Caron, professor of health management and policy, and Dorsey, associate professor of history, use their knowledge of history and health policy to provide perspective on America’s vaccine hesitant and recommendations for a path forward in their article, “Challenges, Inquiry and Recommendations: Effective COVID-19 Vaccine Management in the Face of Public Mistrust and Concern,” which appears in this month’s Frontiers in Communication.
Among the issues discussed is how, historically, vaccines have been associated with some rare but serious side effects, sometimes from vaccine production errors. Fears around side effects have prompted the spread of disinformation in the past, much as it has today, though not to the same degree. For some segments of the population, medical misconduct has been real and damaging, such as the Tuskegee syphilis study perpetrated on Black people. The researchers argue that the historical context provides a reasonable basis for some mistrust of medical science heading into the COVID-19 pandemic.

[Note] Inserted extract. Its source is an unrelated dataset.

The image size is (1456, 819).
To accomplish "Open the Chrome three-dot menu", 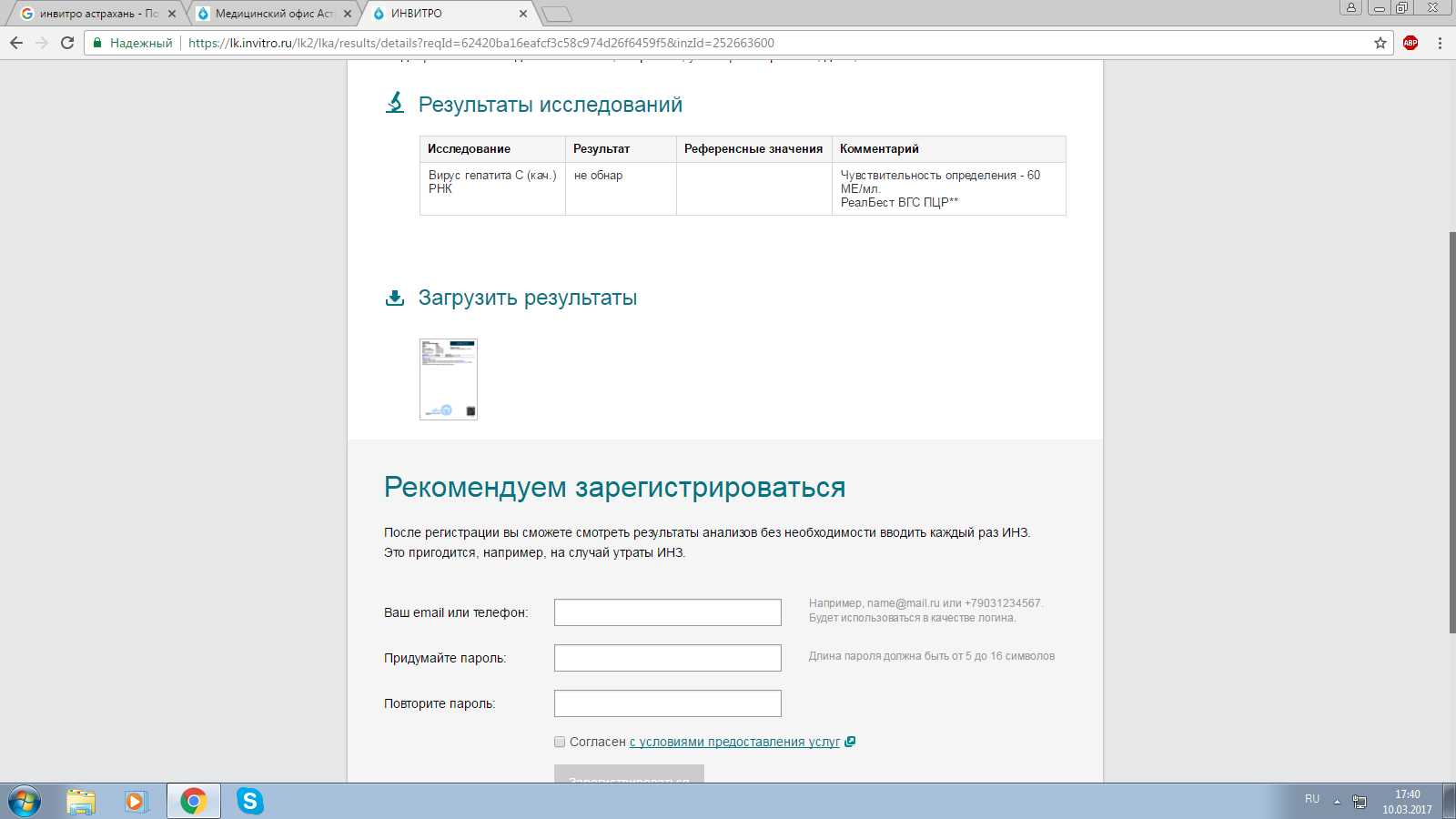I will 1440,43.
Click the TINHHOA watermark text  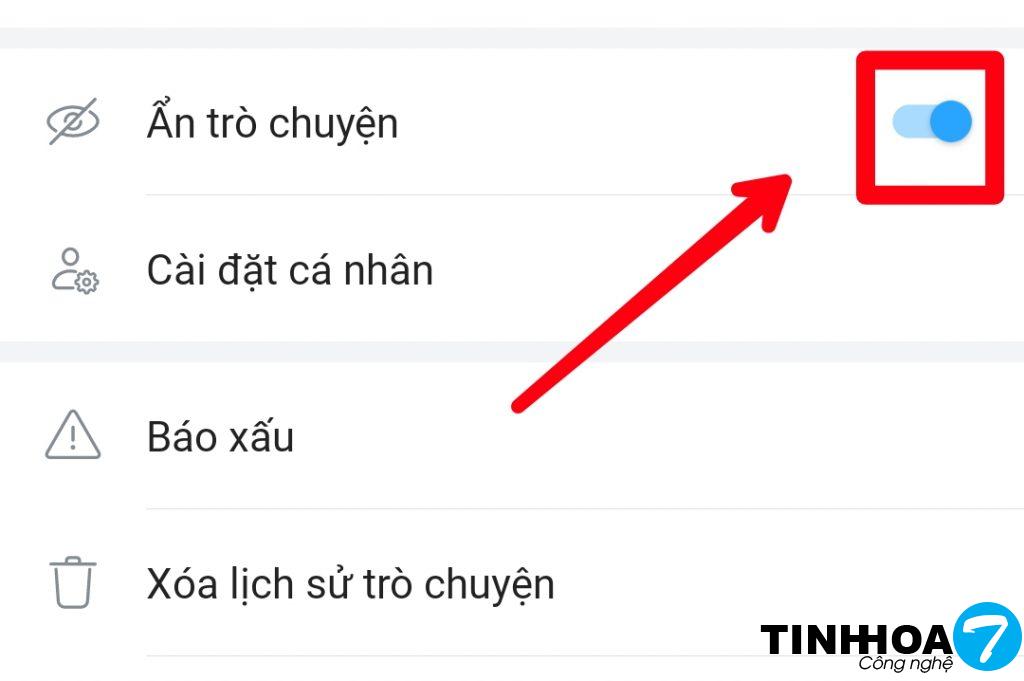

However, COVID-19 vaccines have their own unique set of circumstances that may exacerbate hesitancy, write Caron and Dorsey. The speed of vaccine development, the new techniques used in the mRNA vaccines, the questions that remain about the virus’s origin and the expectations that the vaccine be 100% effective are all complicating elements. The intense politicization of the vaccine has only added to hesitancy.
Given that vaccines have saved millions of lives and are key to public health, the researchers suggest ways that public health officials can approach the vaccine hesitant to allay their fears.
Among their recommendations are to undertake communications that respect the vaccine hesitant, that indicate clearly that information will evolve over time and that establish realistic expectations about what a vaccine can and cannot do. They also recommend lowering logistical barriers to receiving the vaccine and educating the public in the basics of public health.
The researchers write: “The public needs to be educated to understand…the health purpose for recommended actions that may limit one’s personal freedom to a small (e.g., mask-wearing) or large degree (e.g., COVID-19 vaccine mandate) in juxtaposition to the physical, mental, emotional and economic health of society.”